La diaspora constitue un autre pilier de l’approvisionnement en devises. Une grande partie des flux transite par des circuits informels organisés. L’un des systèmes les plus répandus fonctionne via des officines en Europe, taxiphones, épiceries, restaurants, agences de voyages, où un membre de la diaspora dépose des euros, quelques heures plus tard, sa famille reçoit en Algérie l’équivalent en dinars au taux du marché noir. Le transfert s’effectue dans l’autre sens de la même manière : un commerçant algérien remet des dinars à un intermédiaire local et l’argent en euros est versé à un proche résidant en Europe. Le tout sans transporter physiquement de devises et en contournant totalement les banques. Des canaux encore plus opaques sont mentionnés par la presse internationale, comme l’utilisation de valises diplomatiques ou de circuits protégés facilitant le transfert discret de devises et alimentant indirectement le marché parallèle.

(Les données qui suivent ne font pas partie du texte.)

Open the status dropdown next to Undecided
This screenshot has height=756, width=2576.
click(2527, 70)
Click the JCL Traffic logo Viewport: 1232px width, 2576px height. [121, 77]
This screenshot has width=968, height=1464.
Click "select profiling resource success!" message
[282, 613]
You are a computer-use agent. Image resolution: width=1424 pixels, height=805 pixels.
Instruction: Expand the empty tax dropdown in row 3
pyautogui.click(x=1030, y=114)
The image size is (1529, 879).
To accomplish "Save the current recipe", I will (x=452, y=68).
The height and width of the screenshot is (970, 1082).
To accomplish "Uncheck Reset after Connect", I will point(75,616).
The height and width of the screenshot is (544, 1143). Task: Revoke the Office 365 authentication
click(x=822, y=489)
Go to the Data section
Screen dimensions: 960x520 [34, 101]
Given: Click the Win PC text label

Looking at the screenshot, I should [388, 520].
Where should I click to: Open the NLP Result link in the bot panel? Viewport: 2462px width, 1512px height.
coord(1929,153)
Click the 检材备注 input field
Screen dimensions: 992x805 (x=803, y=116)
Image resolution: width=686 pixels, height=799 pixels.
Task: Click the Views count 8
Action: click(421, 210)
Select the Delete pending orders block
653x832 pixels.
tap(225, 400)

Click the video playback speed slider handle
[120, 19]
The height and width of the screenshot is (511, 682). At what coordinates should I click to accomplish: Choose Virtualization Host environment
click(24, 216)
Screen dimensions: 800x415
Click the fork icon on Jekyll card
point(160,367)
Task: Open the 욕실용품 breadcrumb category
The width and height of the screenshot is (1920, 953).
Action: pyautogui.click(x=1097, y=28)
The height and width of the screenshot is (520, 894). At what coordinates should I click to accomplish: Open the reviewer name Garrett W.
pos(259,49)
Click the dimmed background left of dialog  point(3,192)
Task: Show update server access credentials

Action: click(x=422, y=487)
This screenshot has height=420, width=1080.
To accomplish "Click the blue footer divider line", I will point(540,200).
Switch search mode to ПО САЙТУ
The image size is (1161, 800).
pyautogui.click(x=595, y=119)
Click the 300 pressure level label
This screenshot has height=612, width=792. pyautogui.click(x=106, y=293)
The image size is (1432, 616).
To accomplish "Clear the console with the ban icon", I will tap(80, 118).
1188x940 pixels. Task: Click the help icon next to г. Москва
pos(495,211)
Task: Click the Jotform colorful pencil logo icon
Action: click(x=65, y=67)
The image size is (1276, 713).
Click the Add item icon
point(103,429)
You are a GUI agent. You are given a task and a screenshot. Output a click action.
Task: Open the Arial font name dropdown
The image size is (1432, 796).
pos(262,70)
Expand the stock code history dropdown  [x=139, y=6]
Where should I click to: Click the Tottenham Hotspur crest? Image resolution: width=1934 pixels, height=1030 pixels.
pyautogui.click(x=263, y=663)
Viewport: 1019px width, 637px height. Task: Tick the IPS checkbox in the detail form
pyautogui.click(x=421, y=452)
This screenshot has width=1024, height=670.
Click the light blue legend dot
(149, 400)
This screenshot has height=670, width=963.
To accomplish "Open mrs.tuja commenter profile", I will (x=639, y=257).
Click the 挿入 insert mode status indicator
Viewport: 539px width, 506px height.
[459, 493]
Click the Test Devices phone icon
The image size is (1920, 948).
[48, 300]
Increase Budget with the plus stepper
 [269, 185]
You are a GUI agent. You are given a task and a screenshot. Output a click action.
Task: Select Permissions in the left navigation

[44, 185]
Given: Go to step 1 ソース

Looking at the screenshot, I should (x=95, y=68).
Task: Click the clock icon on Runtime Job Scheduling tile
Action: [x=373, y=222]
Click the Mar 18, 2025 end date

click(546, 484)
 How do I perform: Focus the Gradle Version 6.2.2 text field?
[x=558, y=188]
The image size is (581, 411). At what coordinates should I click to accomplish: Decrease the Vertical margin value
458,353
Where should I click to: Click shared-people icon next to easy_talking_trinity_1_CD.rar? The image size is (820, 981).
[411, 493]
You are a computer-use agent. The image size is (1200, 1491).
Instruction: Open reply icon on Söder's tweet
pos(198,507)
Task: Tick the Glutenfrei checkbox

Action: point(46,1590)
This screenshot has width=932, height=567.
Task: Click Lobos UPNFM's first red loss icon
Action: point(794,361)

Ce système à plusieurs étages, cambistes, importateurs, détenteurs de privilèges, diaspora, forme une économie parallèle complète, qui s’autoalimente et se stabilise car elle répond à des besoins réels et offre des marges très élevées.

Des effets lourds sur les prix et la stabilité

La majorité des biens importés — électronique, médicaments, pièces détachées, électroménager ou véhicules — sont désormais évalués sur la base du taux parallèle, aggravant l’inflation. Le salaire minimum, équivalant à moins de 75 euros sur le marché noir, illustre la chute du pouvoir d’achat.

La presse économique souligne la perte de recettes fiscales, l’affaiblissement des réserves officielles, le frein à l’investissement étranger et l’enracinement structurel de l’informel. À cela s’ajoutent les risques réputationnels liés à la surveillance internationale des flux suspects, dans un contexte où le pays reste sous observation renforcée en matière de lutte contre le blanchiment.

Des mesures officielles sans effet

Les autorités annoncent régulièrement des réformes : réglementation des bureaux de change, revalorisation de l’allocation touristique, plafonnement des sorties de devises, mesures fiscales anti-informel.

Mais leur mise en œuvre reste limitée. Les bureaux de change n’ouvrent pas, l’allocation revalorisée n’est pas accessible à la majorité des voyageurs, et le taux officiel demeure trop éloigné du taux parallèle pour assécher la rente.

Sans un rapprochement du taux officiel et du taux réel — comme le recommande le FMI — et sans une réforme profonde du système bancaire, ces mesures ne peuvent modifier une réalité enracinée depuis des années.

Un déséquilibre devenu structurel

Le marché noir de la devise n’est plus un dysfonctionnement périphérique, mais l’expression d’un déséquilibre installé au cœur du système économique. Il révèle la rupture entre un cadre monétaire rigide et une économie réelle qui contourne les institutions pour créer ses propres mécanismes.

Tant que le pays maintiendra un taux officiel déconnecté, un accès restreint aux devises et un appareil bancaire incapable d’absorber la demande, le marché parallèle restera la véritable référence.

Ce phénomène dépasse la simple question de change : il traduit l’effritement des capacités de régulation, l’érosion de la confiance collective et la perte progressive de contrôle de l’État sur des flux vitaux. Dans un pays dépendant des importations et exposé aux tensions globales, cette dérive structurelle constitue un risque majeur.

Lorsqu’une monnaie cesse de refléter la réalité, c’est toute l’architecture économique et sociale qui commence à vaciller.